▸ Goal of the exercise:
Look below for the line with "Task: Click the 2,117 cars stolen rate value" and the line with "Task: Open the command palette icon in search"; repeat exactly those two lines and all lines between them, but no pictures.

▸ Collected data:

%%

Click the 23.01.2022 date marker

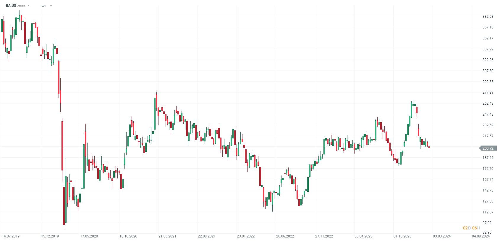pos(246,236)
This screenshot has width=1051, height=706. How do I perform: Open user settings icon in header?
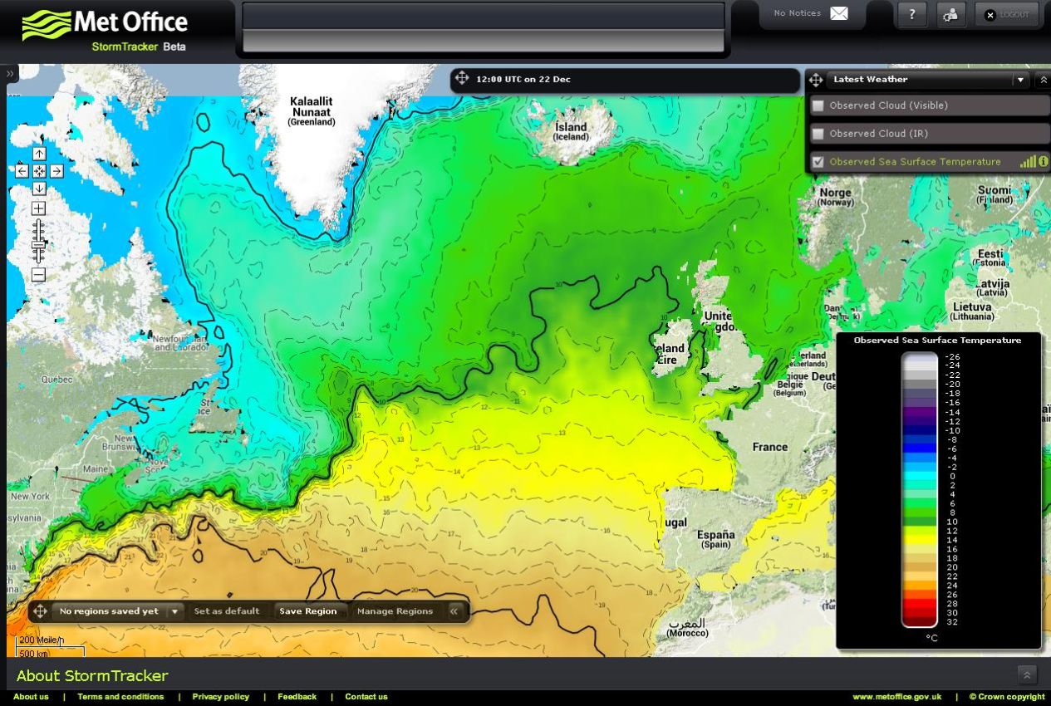pos(951,15)
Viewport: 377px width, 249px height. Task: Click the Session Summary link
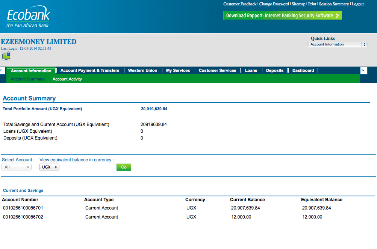334,4
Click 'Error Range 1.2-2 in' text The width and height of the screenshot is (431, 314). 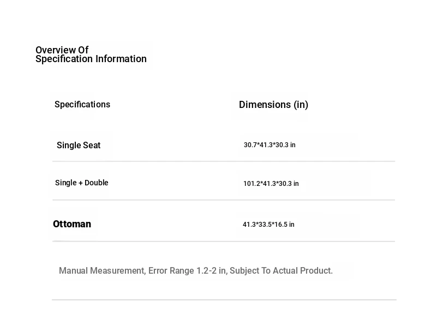pos(188,271)
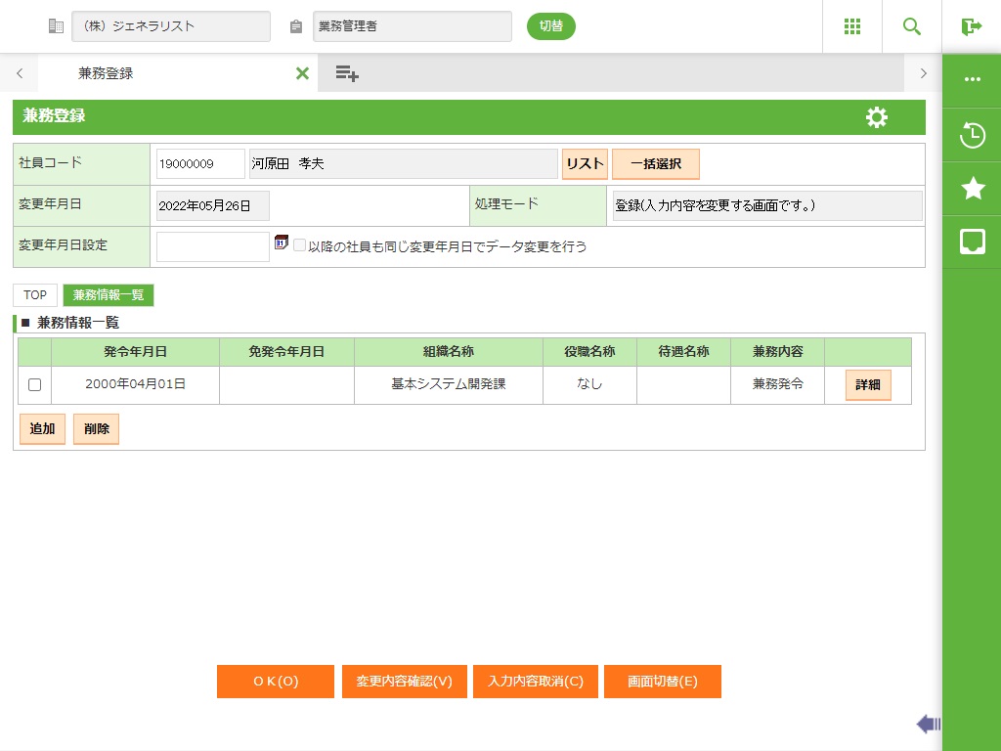Close the 兼務登録 tab
Viewport: 1001px width, 751px height.
pos(302,73)
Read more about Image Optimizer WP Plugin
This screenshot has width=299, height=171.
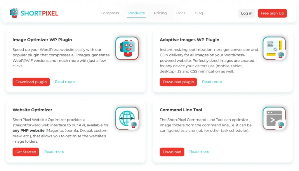point(65,82)
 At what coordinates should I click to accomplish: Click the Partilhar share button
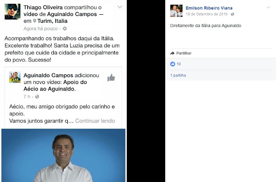181,53
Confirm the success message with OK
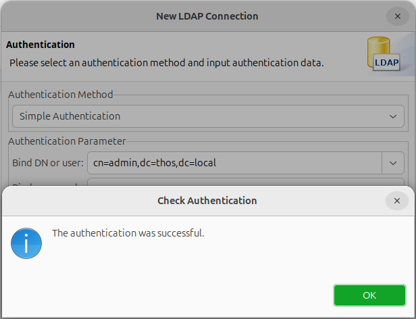The height and width of the screenshot is (319, 416). point(369,295)
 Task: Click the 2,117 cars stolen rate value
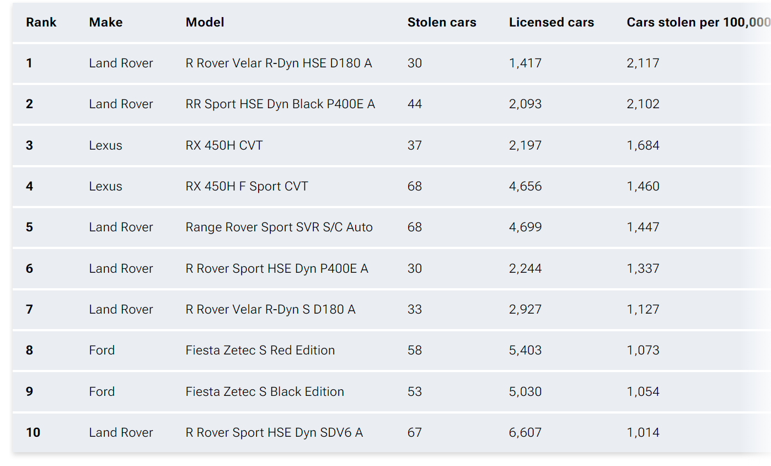643,63
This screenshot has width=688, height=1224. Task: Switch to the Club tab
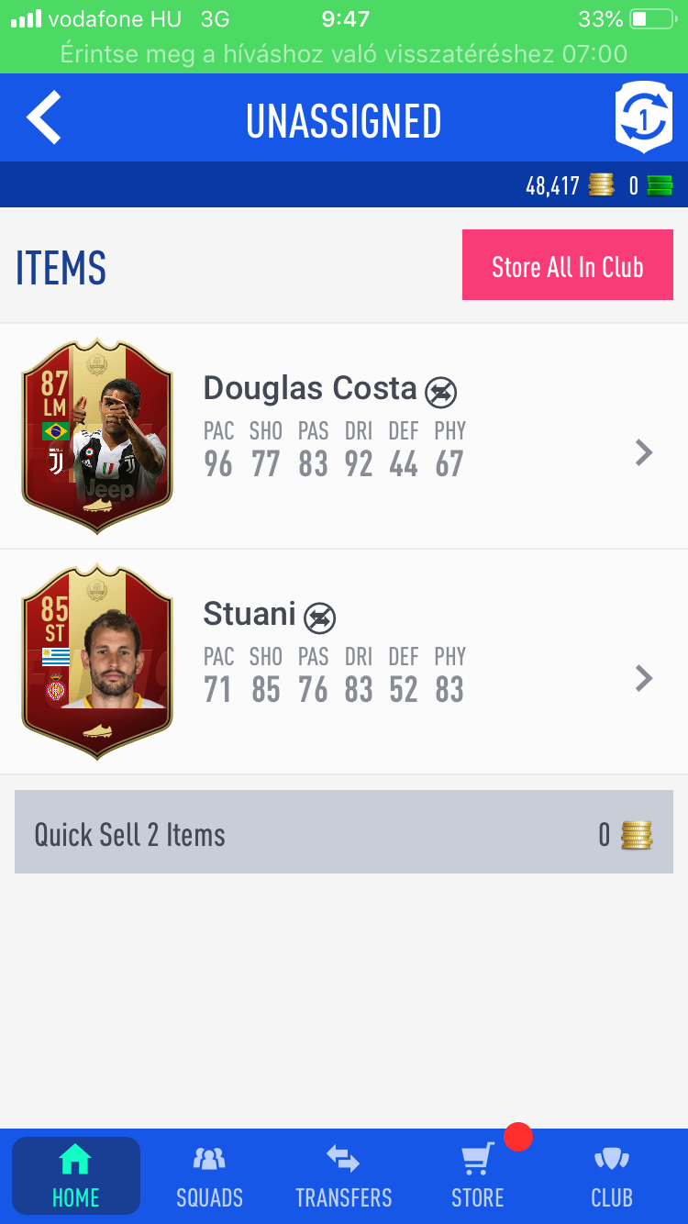click(x=612, y=1176)
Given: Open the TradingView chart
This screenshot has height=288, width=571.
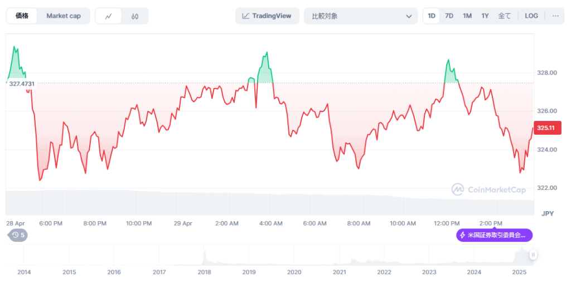Looking at the screenshot, I should point(267,16).
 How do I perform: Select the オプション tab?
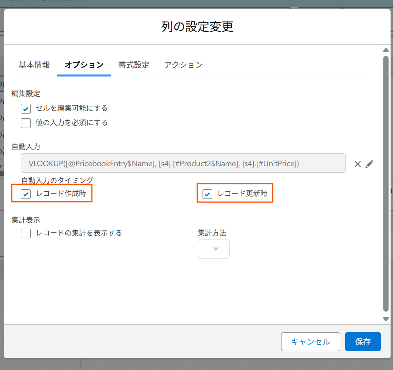tap(84, 65)
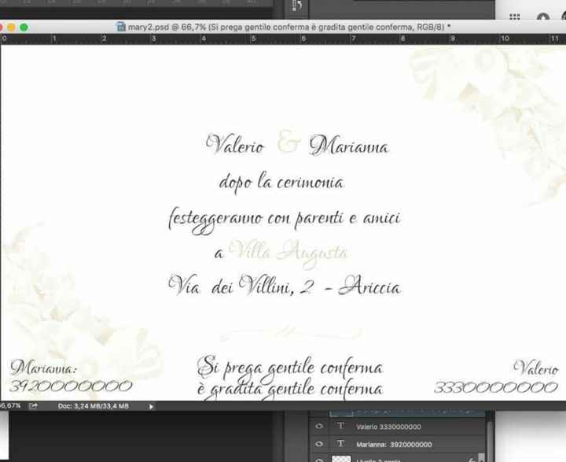Click the fx icon on the bottom layer

click(471, 459)
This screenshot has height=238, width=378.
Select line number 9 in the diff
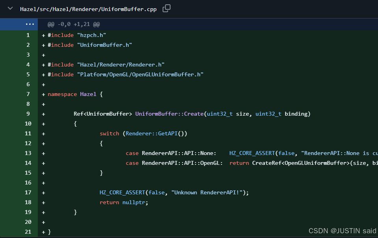[x=28, y=114]
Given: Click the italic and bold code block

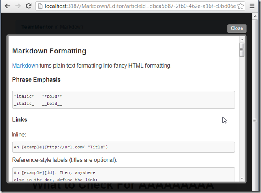Looking at the screenshot, I should point(124,100).
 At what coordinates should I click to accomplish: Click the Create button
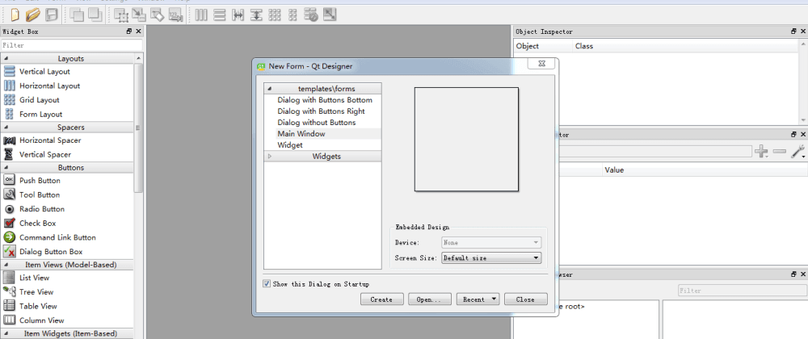point(381,299)
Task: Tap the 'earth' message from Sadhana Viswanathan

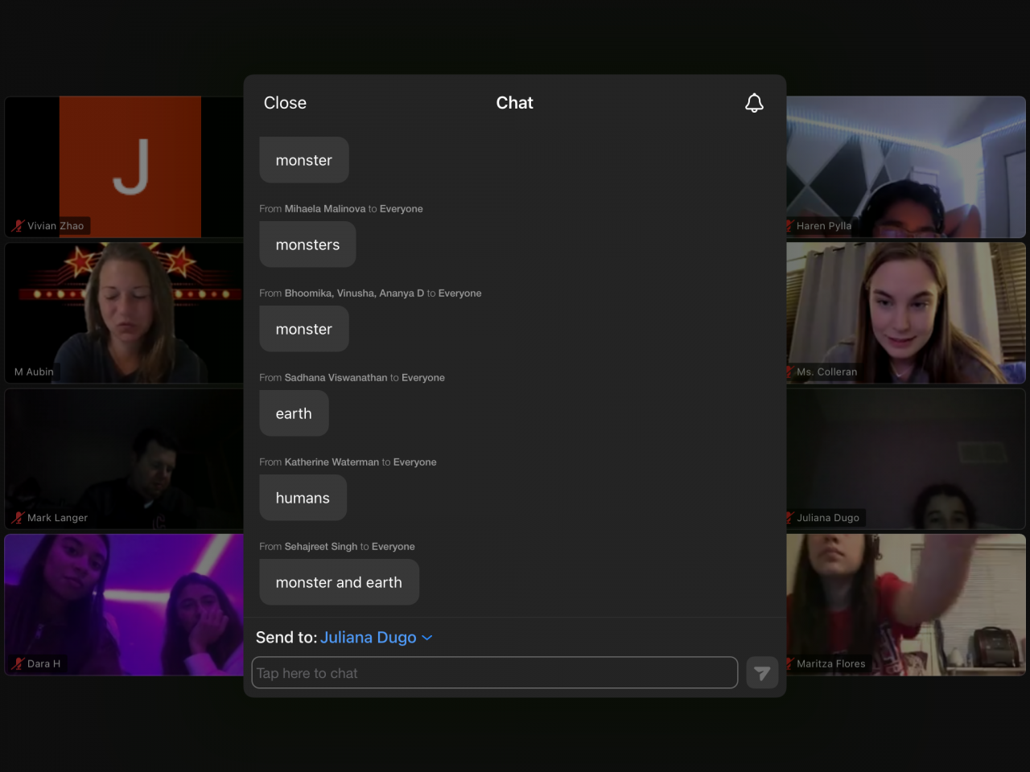Action: (x=294, y=413)
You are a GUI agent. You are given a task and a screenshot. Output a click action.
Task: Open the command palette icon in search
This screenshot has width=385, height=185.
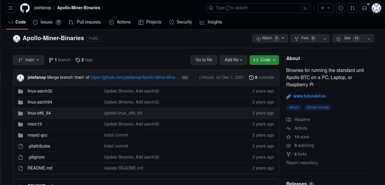click(305, 8)
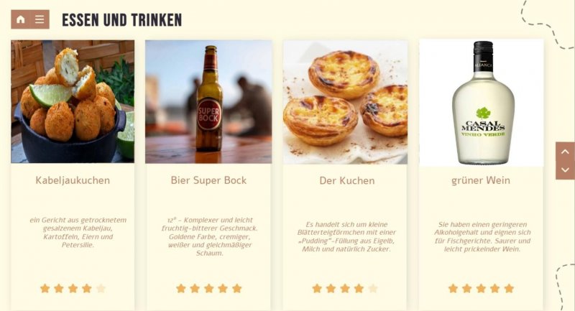The image size is (575, 311).
Task: Click the up arrow navigation button
Action: click(565, 152)
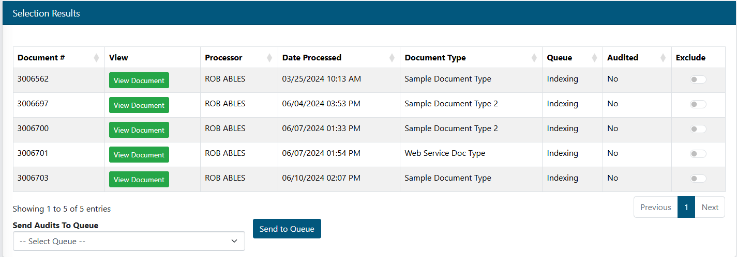View Document for 3006562
The image size is (737, 257).
139,81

%%

▸ Problem solution:
 Task: Click the 2,117 cars stolen rate value
643,63
This screenshot has width=688, height=1224. Task: Switch to the Club tab
click(x=612, y=1176)
Given: Open the TradingView chart
This screenshot has height=288, width=571.
Looking at the screenshot, I should point(267,16).
 How do I perform: Select the オプション tab?
tap(84, 65)
Click the fx icon on the bottom layer

click(471, 459)
This screenshot has height=238, width=378.
Select line number 9 in the diff
[x=28, y=114]
Given: Click the italic and bold code block

Looking at the screenshot, I should point(124,100).
 At what coordinates should I click to accomplish: Click the Create button
point(381,299)
Task: Tap the 'earth' message from Sadhana Viswanathan

Action: (x=294, y=413)
You are a GUI agent. You are given a task and a screenshot. Output a click action.
Task: Open the command palette icon in search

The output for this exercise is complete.